╭─ RECORD EXCERPTS

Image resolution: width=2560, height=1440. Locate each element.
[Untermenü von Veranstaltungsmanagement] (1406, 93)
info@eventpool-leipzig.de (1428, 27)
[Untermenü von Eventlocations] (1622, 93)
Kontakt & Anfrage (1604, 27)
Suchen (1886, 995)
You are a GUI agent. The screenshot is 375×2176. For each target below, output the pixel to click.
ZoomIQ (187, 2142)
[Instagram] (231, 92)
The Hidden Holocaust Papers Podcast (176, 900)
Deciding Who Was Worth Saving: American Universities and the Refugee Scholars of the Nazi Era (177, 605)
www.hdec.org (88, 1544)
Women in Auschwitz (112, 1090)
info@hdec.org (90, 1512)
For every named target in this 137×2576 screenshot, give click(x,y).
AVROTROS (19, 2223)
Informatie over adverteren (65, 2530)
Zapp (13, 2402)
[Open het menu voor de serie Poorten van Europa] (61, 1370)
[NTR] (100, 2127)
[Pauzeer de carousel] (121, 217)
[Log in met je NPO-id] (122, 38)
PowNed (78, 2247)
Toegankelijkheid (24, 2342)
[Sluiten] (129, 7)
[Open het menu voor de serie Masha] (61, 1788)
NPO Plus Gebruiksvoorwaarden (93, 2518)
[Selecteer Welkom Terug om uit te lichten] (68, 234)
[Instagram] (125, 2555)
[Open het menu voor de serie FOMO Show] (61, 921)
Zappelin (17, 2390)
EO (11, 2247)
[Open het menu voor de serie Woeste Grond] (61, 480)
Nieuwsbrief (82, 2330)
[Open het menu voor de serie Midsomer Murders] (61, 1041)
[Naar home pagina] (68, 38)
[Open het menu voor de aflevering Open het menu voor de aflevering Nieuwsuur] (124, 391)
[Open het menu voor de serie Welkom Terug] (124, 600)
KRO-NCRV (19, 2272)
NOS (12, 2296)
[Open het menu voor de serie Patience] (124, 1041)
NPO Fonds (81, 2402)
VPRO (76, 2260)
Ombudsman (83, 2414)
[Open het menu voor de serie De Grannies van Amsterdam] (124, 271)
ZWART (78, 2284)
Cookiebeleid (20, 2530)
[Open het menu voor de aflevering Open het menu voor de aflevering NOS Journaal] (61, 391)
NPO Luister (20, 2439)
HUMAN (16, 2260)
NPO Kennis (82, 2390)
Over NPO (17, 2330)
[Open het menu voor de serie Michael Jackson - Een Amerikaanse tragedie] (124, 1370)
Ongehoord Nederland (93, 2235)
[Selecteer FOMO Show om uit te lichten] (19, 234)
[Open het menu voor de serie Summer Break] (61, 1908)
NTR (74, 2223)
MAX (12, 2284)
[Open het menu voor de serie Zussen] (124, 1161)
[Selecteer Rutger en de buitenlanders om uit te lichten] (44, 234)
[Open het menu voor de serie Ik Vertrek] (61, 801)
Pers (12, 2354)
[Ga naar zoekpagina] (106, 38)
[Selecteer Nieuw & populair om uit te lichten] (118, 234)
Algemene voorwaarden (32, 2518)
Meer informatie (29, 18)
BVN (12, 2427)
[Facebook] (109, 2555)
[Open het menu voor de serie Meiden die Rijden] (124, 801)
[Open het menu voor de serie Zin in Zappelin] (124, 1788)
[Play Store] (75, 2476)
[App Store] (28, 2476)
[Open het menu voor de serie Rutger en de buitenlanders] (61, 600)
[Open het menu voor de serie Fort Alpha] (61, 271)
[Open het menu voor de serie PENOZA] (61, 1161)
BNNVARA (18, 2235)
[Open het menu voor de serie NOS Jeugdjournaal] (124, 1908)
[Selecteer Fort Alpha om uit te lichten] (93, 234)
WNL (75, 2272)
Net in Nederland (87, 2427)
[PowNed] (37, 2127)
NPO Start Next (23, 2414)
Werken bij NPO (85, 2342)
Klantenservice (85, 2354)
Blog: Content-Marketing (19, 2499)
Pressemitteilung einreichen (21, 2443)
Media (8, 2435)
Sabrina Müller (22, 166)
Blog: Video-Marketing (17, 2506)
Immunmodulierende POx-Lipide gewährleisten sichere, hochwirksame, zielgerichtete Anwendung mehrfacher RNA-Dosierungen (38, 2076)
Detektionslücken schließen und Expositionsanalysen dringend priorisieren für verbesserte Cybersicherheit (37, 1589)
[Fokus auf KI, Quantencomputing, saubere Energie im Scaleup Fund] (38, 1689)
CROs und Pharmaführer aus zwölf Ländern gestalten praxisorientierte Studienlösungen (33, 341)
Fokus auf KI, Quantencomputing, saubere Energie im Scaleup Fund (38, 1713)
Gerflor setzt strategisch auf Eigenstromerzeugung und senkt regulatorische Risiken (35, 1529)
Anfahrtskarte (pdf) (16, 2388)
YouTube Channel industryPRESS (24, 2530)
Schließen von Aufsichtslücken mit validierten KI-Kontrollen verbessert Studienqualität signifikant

╰─

▸ **EXERCISE INSTRUCTIONS**
Restate, please, word for word the span of records running from the first line to the line bearing "[Open het menu voor de serie Welkom", both included, and nothing outside it.

▸ **TASK OUTPUT**
Image resolution: width=2560, height=1440. Locate each element.
[Untermenü von Veranstaltungsmanagement] (1406, 93)
info@eventpool-leipzig.de (1428, 27)
[Untermenü von Eventlocations] (1622, 93)
Kontakt & Anfrage (1604, 27)
Suchen (1886, 995)
You are a GUI agent. The screenshot is 375×2176. For each target below, output the pixel to click.
ZoomIQ (187, 2142)
[Instagram] (231, 92)
The Hidden Holocaust Papers Podcast (176, 900)
Deciding Who Was Worth Saving: American Universities and the Refugee Scholars of the Nazi Era (177, 605)
www.hdec.org (88, 1544)
Women in Auschwitz (112, 1090)
info@hdec.org (90, 1512)
For every named target in this 137×2576 screenshot, give click(x,y).
AVROTROS (19, 2223)
Informatie over adverteren (65, 2530)
Zapp (13, 2402)
[Open het menu voor de serie Poorten van Europa] (61, 1370)
[NTR] (100, 2127)
[Pauzeer de carousel] (121, 217)
[Log in met je NPO-id] (122, 38)
PowNed (78, 2247)
Toegankelijkheid (24, 2342)
[Sluiten] (129, 7)
[Open het menu voor de serie Masha] (61, 1788)
NPO Plus Gebruiksvoorwaarden (93, 2518)
[Selecteer Welkom Terug om uit te lichten] (68, 234)
[Instagram] (125, 2555)
[Open het menu voor de serie FOMO Show] (61, 921)
Zappelin (17, 2390)
EO (11, 2247)
[Open het menu voor de serie Woeste Grond] (61, 480)
Nieuwsbrief (82, 2330)
[Open het menu voor de serie Midsomer Murders] (61, 1041)
[Naar home pagina] (68, 38)
[Open het menu voor de aflevering Open het menu voor de aflevering Nieuwsuur] (124, 391)
[Open het menu voor de serie Welkom Terug] (124, 600)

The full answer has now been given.